Mi siedo vicino, in modo da leggere quello che scrive sullo schermo. Tutto è cominciato nell’ottobre 2005: «Un giorno mi sono accorto che non riuscivo a dire alcune parole», spiega. Allenava da tre anni le giovanili del Como, dove aveva iniziato la sua carriera. Aveva da qualche tempo aperto una scuola calcio, la Extrasport, nella zona dove abita, dopo essersi ritirato dai campi di gioco. «All’inizio ero confuso e spaventato, ma c’era la mia famiglia, e miei amici che mi hanno aiutato molto. E poi il mio carattere…». Stefano è un vulcano di vitalità. Mentre mi racconta, come può, la sua storia, continua a scherzare con i ragazzi. Ha un tatuaggio che raffigura Peter Pan, come il simbolo della sua scuola calcio. «Sai, il calcio per me è stato un terzo genitore, mi ha insegnato tanto, mi ha fatto crescere, grazie anche ad alcuni grandi uomini che mi è capitato di incontrare nelle squadre in cui ho giocato». Partito dal Como, poi alla Sambenedettese, quindi il periodo d’oro a Firenze e a Milano, con alcune presenze nell’Italia, nel 1989. Poi Udinese, Pescara… e di nuovo Como. «Ricordi i miei gol?». Era un acrobata: rovesciate, tuffi di testa, molto veloce. Gli occhi di Stefano, scuri, profondi, vivaci sono gli stessi di allora. Che vita è questa, Stefano? «Ma come? Guarda Chantal. Guarda i miei figli… Amore». «Ciao papà», risponde Gaia senza distogliere gli occhi dal libro che sta sfogliando sul divano: «Questa è vita», dice lui. I ragazzi del Nemo stanno ridendo per una vecchia foto di Stefano che “sfotte” Roberto Baggio… «Guardali! Questa è vita». Gli amici, la scuola calcio, i film, la musica. «Tutto questo è vita».
Traguardi da raggiungere
L’interruttore del respiratore è lì, vicino al letto. Eppure c’è chi al tuo posto staccherebbe la spina, chi dice che non è una vita che vale la pena di essere vissuta… «Gli direi questo: proteggi i doni dell’infanzia, conserva la capacità e la disponibilità di lasciarti affascinare. Se non è così, allora uno stacca la spina. Ma è un egoismo…». E poi, aggiunge ridendo, chi può dire che non trovino la “penicillina del 2008” per la malattia? «Io ho grandi progetti per il futuro, ancora tanti traguardi da raggiungere. Prima di tutto voglio vedere i miei figli crescere, studiare, sistemarsi». E scherzando cerca di piazzare il più grande, Andrea, 20 anni, con Maria, l’infermiera… «Sto anche scrivendo un libro», con lettere, pensieri, riflessioni.
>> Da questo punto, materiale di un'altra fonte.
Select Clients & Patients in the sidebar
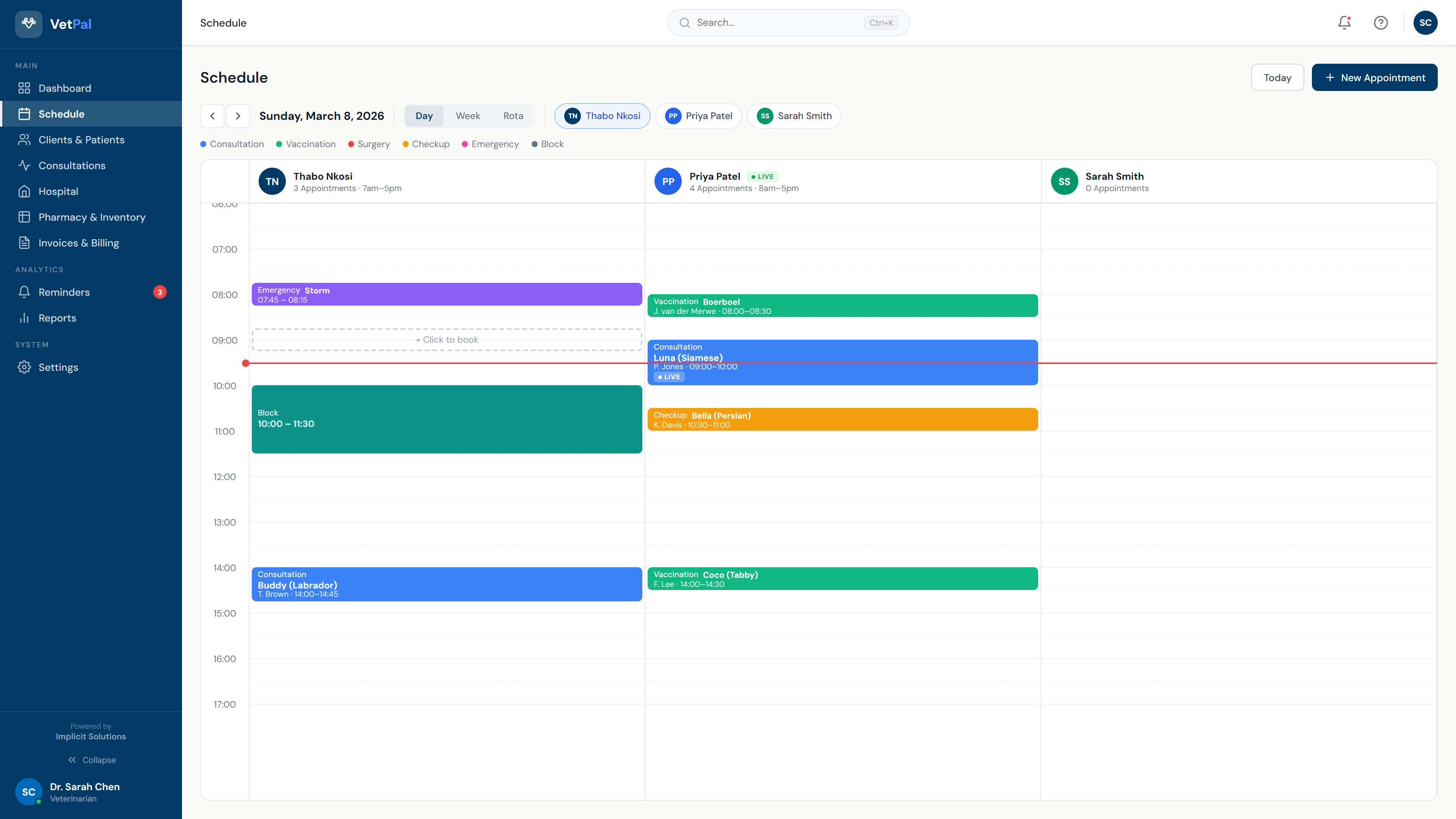The width and height of the screenshot is (1456, 819). point(82,140)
«Voglio aprire una fondazione a mio nome, per raccogliere fondi. È necessario che noi ammalati possiamo vivere con strumenti come quello attraverso cui parlo con te. Per questo ho deciso di riprendere i contatti con tanti del mondo in cui ho vissuto per anni. Ho appena contattato Braida del Milan per parlare con Galliani, per esempio. E qualcuno, come il presidente dell’Udinese Pozzo, mi ha già risposto».
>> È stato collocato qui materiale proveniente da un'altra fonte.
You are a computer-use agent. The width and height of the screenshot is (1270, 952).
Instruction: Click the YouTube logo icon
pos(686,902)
Mi mostra il suo lavoro sul computer, le sue lettere… dice che ha un sacco di cose da fare. Sono passate due ore da quando siamo arrivati. Mentre ci salutiamo guardo ancora la finestra aperta. E in macchina torno a pensare a quel gol, a quel ragazzino che lo vedeva come un eroe. Dopo diciotto anni ho scoperto la verità. Era solo un uomo. Un vero uomo.